It is possible to add media clips of different durations, as well as clips that are recordings of different events, to a single Project, but then that defeats the principle built into DOTE. This practice will result in waveforms and timelines (as well as sync-codes and video-cues) that no longer align and match. Furthermore, there may be spurious and unpredictable behavior since it is not a practice that we support. We do not recommend stuffing a Project with lots of disparate media clips; instead make a new Project for each event and populate each Project with clips that are synchronised.

What do I call my Projects and my Transcripts?

Given that Projects are containers for one or more media clips of a single event (see above), then it is a good idea to name a Project after the event in question, perhaps including important meta-data. Given that one or more Transcripts can be created in a Project, then each could be named after the focus, phenomena and/or conventions of that specific Transcript.

How do I transcode a video or audio file if it does not import correctly or a waveform is not generated?

Sometimes a video or audio file cannot be opened by DOTE or the waveform cannot be generated, neither with the inbuilt waveform generator nor using FFmpeg (in Settings; see the installation instructions). There are a variety of reasons for this.

If you haven't installed FFmpeg on your computer, then we recommend that you do this first, and manually add the file path in Settings. FFmpeg is a powerful open source video processor, which we cannot include inside DOTE for licensing reasons. Restart DOTE and create a new Project and import the media again or open Media Manager and regenerate the waveform using the button on the far right for the relevant media.

Another solution is to transcode the video into a format that DOTE can understand and reimport it into the DOTE project.

  • The free, open-source software HANDBRAKE does the job. With this software installed on Windows or macOS, you can import the source video quickly and easily transcode and export it into another format by selecting a preset such as Web/Video Vimeo YouTube HQ with the appropriate resolution. Don't worry about all the other technical options. Select a destination and click Start Encode. The exported video will retain the same length and frame rate as the original.
  • An alternative for both Windows and macOS is the free Shutter Encoder video convertor tool. The user interface is not so clear, but it can do a number of operations, such as changing the output codec, exporting, merging and cutting the video source.

If your video is greater than 4K resolution, eg. more than 4096 x 2160, then depending on the power of your computer, DOTE may have problems playing and scrubbing through the video. If so, then transcode in the same manner as above, making sure to downscale from 8K or 5K, for example, to 4K or less. You could use this reduced version as a proxy in DOTE for the purposes of transcription.

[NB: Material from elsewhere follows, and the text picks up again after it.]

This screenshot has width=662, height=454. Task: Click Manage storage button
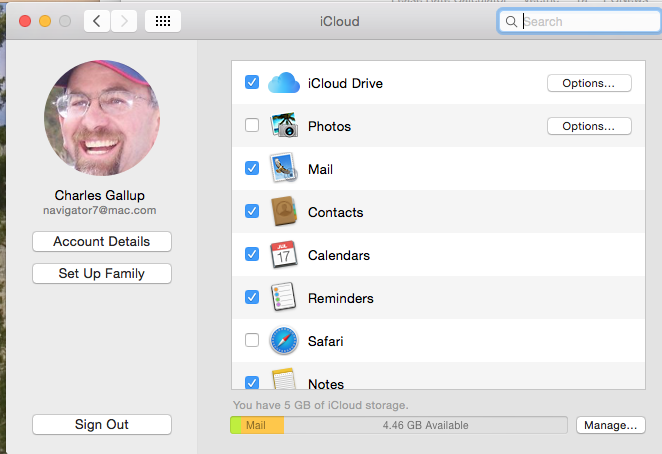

How do I format my Transcripts?

DOTE has some golden rules to make your life easier:

Tip 2

  1. Always use a consistent speaker-id followed by a colon : and then a TAB at the start of a primary or secondary speaker tier. Never use SPACEs after that colon. Use a colon even with the Mondadaian conventions; in DOTE you can export the transcript in the recommended Mondadaian format (eg. without a colon) later.
  2. Do the same if a speaker continues onto a new line. Add a TAB first.
  3. Do the same for lines with only a comment or a pause indictor. Add a TAB first.
  4. Do the same when using subtiers, eg. participant-id + named subtier type followed by a colon and then a TAB. DOTE can export the transcript in the recommended Mondadaian format (eg. with reduced lowercase participant names) later.
  5. Never use TABs in the transcript body. Always use SPACEs, eg. to align overlaps on multiple lines.
  6. Set the name column width in the Settings so that there is plenty of room for all variants of the name + subtier. For instance,speaker.eng: or speaker@gloss: require a minimum name column width, otherwise these lines will disrupt the tidy alignment and layout. DOTE will give you a friendly warning if you fill up and exceed your name column width allowance.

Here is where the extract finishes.